18. Although the DoD acknowledges that some Soldiers who were administratively discharged UOTHC may have had an undiagnosed condition of PTSD at the time of their discharge, it is presumed that they were properly discharged based upon the evidence that was available at the time. Conditions documented in the record that can reasonably be determined to have existed at the time of discharge will be considered to have existed at the time of discharge. In cases in which PTSD or PTSD-related conditions may be reasonably determined to have existed at the time of discharge; those conditions will be considered potential mitigating factors in the misconduct that caused the UOTHC characterization of service. Corrections Boards will exercise caution in weighing evidence of mitigation in cases in which serious misconduct precipitated a discharge with a characterization of service of UOTHC. Potentially mitigating evidence of the existence of undiagnosed combat-related PTSD or PTSD-related conditions as a causative factor in the misconduct resulting in discharge will be carefully weighed against the severity of the misconduct. PTSD is not a likely cause of premeditated misconduct. Corrections Boards will also exercise caution in weighing evidence of mitigation in all cases of misconduct by carefully considering the likely causal relationship of symptoms to the misconduct.

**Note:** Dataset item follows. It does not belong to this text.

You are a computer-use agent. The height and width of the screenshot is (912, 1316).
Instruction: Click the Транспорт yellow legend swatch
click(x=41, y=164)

19. Court-martial convictions stand as adjudged or modified by appeal through the judicial process. In accordance with Title 10, U.S. Code, section 1552, the authority under which this Board acts, the ABCMR is not empowered to set aside a conviction. Rather it is only empowered to change the severity of the sentence
imposed in the court-martial process and then only if clemency is determined to be appropriate. Clemency is an act of mercy or instance of leniency to moderate the severity of the punishment imposed.
DISCUSSION AND CONCLUSIONS:
1. The applicant was discharged with a BCD as a direct result of a court-martial and not administratively separated by policies, regulations, or procedures related to administrative separations. For that reason, any contention by the applicant pertaining to PTSD is irrelevant to this case for the Secretary of Defense guidance issued in September 2014 solely pertains to former Service members who were administratively discharged with an UOTHC.
2. Nevertheless it is worth noting that, although it was not as readily recognized as it is presently, PTSD was not unknown in 1994. Additionally, the applicant's issues of diminished mental capacity and/or emotional instability could have been raised at the trial and further addressed during the appellant process.
3. Furthermore, the applicant provided no evidence to show he was diagnosed with PTSD and there is no evidence of any traumatic event documented in his military records. Service in a designated hostile fire zone (Southwest Asia) alone does not meet the criteria of a traumatic event.
4. Any redress by this Board of the finality of a court-martial conviction is prohibited by law. The Board is only empowered to change a discharge if clemency is determined to be appropriate to moderate the severity of the sentence imposed. Given the applicant's overall record and the absence of any mitigating factors, the type of discharge directed and the reasons were therefore appropriate. As a result, clemency is not warranted in this case.
BOARD VOTE:
________ ________ ________ GRANT FULL RELIEF
________ ________ ________ GRANT PARTIAL RELIEF
________ ________ ________ GRANT FORMAL HEARING
____X___ ____X____ _____X___ DENY APPLICATION
BOARD DETERMINATION/RECOMMENDATION:
The evidence presented does not demonstrate the existence of a probable error or injustice. Therefore, the Board determined that the overall merits of this case are insufficient as a basis for correction of the records of the individual concerned.
_______ _ X_______ ___
CHAIRPERSON
I certify that herein is recorded the true and complete record of the proceedings of the Army Board for Correction of Military Records in this case.